Scientists have identified that people with mild Alzheimer’s condition obtaining early treatment with the new medicine solanezumab benefited more than people starting therapy at a later date.
The research, reported at the Alzheimer’s Association International Conference in Washington, D.C., is the initial Alzheimer’s disease clinical study to employ delayed-start method.
In this instance, delayed-start methodology included randomly splitting people with Alzheimer’s into two distinct groups. First group was treated with solanezumab for one and half year while the other group was given placebo. After 18 months, the placebo group then started therapy with solanezumab. This “delayed-start period” was then carried out for an additional 24 months.
Study Author Hong Liu-Seifert states:
“This new analytical approach allowed us to evaluate if solanezumab had an effect that is steady with reducing progression of condition by changing the underlying disease development, which, up till now, has not been studied.”

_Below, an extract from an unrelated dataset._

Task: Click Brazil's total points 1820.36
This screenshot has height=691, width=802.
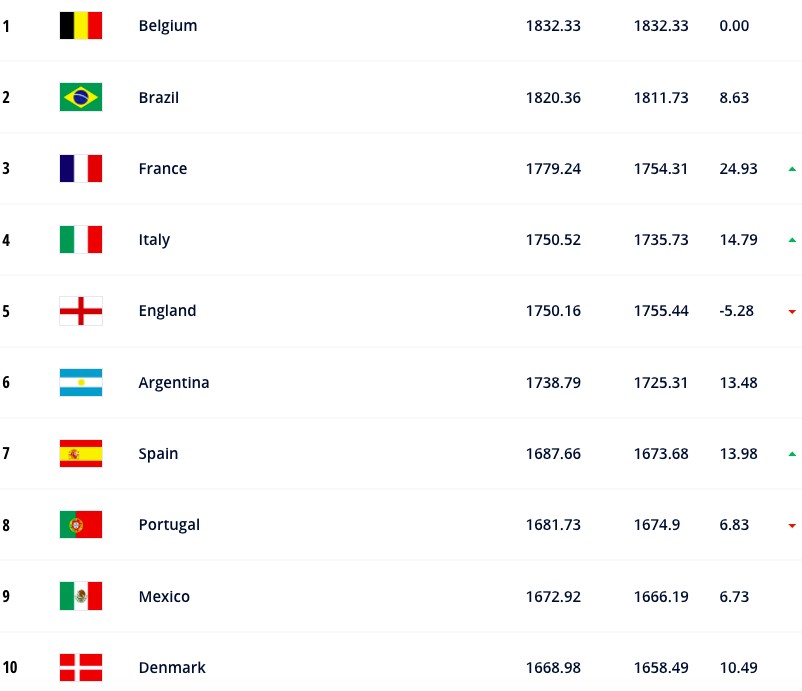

Alzheimer’s disease is a dangerous neurological condition that can cause dementia and progressive loss of memory. Industry experts consider that about 5.3 million people in America are affected by this condition.
Damage takes place when proteins accumulate in the brain, developing structures well-known as plaques. These plaques obstruct the connections among nerve cells, eventually killing the cells and resulting in the loss of brain tissue.
Solanezumab is one type of therapy being studied as a potential treatment for people with mild types of Alzheimer’s disease. It works by holding to proteins known as amyloid-beta, enabling them to be removed before they accumulate and form plaques in the brain.
The outcomes come from the secondary analysis of data generated by three studies. EXPEDITION and EXPEDITION2 were similar phase 3 randomized, double-blind placebo-controlled studies lasting for 18 months. EXPEDITION-EXT was the name provided to the delayed-start period, in which the placebo groups started treatment with solanezumab.
A total of 581 subjects with mild Alzheimer’s condition finished the study – 295 from the early-start group and 286 from the delayed-start group.
Advantage in beginning treatment ‘sooner instead of later’
The scientists identified that variations in cognition and function among the two groups were preserved at both 108 weeks (28 weeks following the delayed-start period started) and 132 weeks (52 weeks following the delayed-start period started). These variations were considered to be statistically significant.
As it was, the outcomes showed that people who had the start of therapy delayed were not able to “catch up” with people whose therapy began sooner, indicating that the therapy may slow the development of the disease instead of just decreasing symptoms.
Co-author of the study Dr. Paul Aisen said,
“The outcomes support the potential advantage of beginning treatment with solanezumab earlier instead of later in disease progression, and recommend there is persistence of therapy effect even after the delayed-start sufferers are provided the medicine.”
Liu-Seifert, a study advisor at Eli Lilly (Eli Lilly manufactures Solanezumab) says that their results support the study design and delayed-start analysis plan for the upcoming stage of the studies – EXPEDITION3 – for which the final patient is predicted to be seen in October 2016.